» **TUGAS YANG DIKERJAKAN**: Lanjutkan berita di bawah ini tentang putusan pengadilan AS atas tarif Trump, mulai setelah kalimat terakhirnya.

» **TEKS YANG DITAMPILKAN**:
********************

NOTIS.CO.ID - Pasar keuangan global menyambut angin segar pada Kamis (29/5/2025) setelah pengadilan perdagangan Amerika Serikat memutuskan untuk memblokir sebagian besar tarif yang diterapkan oleh Presiden Donald Trump.
Keputusan ini dianggap melampaui kewenangan presiden dan memberi ruang napas bagi sektor bisnis yang selama ini terdampak kebijakan dagang tersebut. Namun di sisi lain, ketidakpastian baru pun muncul dan masih menghantui jalannya pemulihan Ekonomi Global.
Menurut laporan dari Reuters, berbagai negara mitra dagang utama AS yang sedang dalam proses negosiasi perdagangan, memilih untuk menahan komentar. Jerman dan Komisi Eropa, misalnya, belum memberikan tanggapan resmi terkait putusan tersebut.
"Kami meminta pengertian Anda bahwa kami tidak dapat mengomentari proses hukum di AS, karena masih berlangsung," kata juru bicara kementerian ekonomi Jerman, dikutip dari Reuters, Kamis (29/5/2025).
"Kami terus berharap bahwa solusi yang saling menguntungkan dapat dicapai dalam negosiasi antara Komisi UE dan pemerintah AS."
Kabar ini langsung disambut positif oleh pelaku pasar, khususnya di sektor-sektor yang selama ini tertekan tarif tinggi. Produsen chip, bank, saham barang mewah, hingga industri otomotif menjadi yang paling diuntungkan dari perkembangan ini.
Dampak Langsung di Pasar dan Mata Uang Global
Kebijakan Trump selama ini membuat pasar terombang-ambing. Tapi kali ini, indeks saham berjangka di Wall Street melonjak lebih dari 1,5%. Penguatan juga terlihat di dolar AS yang naik 0,2% terhadap yen Jepang dan 0,3% terhadap franc Swiss.
Ini terjadi karena penurunan permintaan aset-aset safe haven, seiring membaiknya sentimen pasar.
Putusan pengadilan tersebut memberikan pukulan besar terhadap kebijakan dagang Trump yang dikenal agresif. Pemerintah AS langsung menyatakan akan mengajukan banding.

********************

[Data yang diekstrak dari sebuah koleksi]

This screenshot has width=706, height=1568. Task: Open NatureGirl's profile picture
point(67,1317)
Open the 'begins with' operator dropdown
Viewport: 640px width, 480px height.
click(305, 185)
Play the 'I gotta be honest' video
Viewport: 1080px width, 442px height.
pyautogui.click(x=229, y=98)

********************

» **HASIL**:
Namun menurut analis pasar, investor masih memilih untuk berhati-hati, karena proses hukum bisa berjalan panjang.
Apabila putusan tersebut tetap berlaku, presiden AS masih bisa memanfaatkan undang-undang perdagangan lainnya untuk menerapkan tarif atau bea masuk terhadap sektor tertentu maupun negara tertentu.
Sebelumnya, Trump memang sempat menangguhkan sebagian tarif selama 90 hari pasca gejolak pasar pada 2 April lalu, sembari mencoba menyusun kesepakatan dagang bilateral.
Jalan Terjal Negosiasi dan Dampaknya bagi Negara Mitra
Meski Trump berhasil menandatangani kesepakatan dengan Inggris di awal bulan, analis melihat bahwa mencapai kesepakatan dagang baru tetap bukan perkara mudah.
Penangguhan tarif oleh pengadilan justru bisa mengurangi urgensi bagi negara-negara seperti Jepang untuk segera menandatangani pakta baru. Bagi para pedagang dan pelaku pasar, volatilitas seperti ini bisa menjadi peluang, tapi juga sumber stres berkepanjangan.
"Dengan asumsi bahwa banding tidak berhasil dalam beberapa hari ke depan, kemenangan utamanya adalah waktu untuk mempersiapkan diri, dan juga pembatasan pada cakupan tarif - yang tidak boleh melebihi 15% untuk saat ini," kata George Lagarias, kepala ekonom di Forvis Mazars International Advisors.
Perang Dagang yang berlangsung selama masa kepemimpinan Trump telah mengguncang banyak industri. Tak sedikit perusahaan harus menyusun ulang strategi bisnis secara besar-besaran.
Perusahaan Terpukul dan Rencana Relokasi
Beberapa nama besar seperti Diageo, General Motors, dan Ford bahkan sudah mengoreksi proyeksi pendapatan tahunannya.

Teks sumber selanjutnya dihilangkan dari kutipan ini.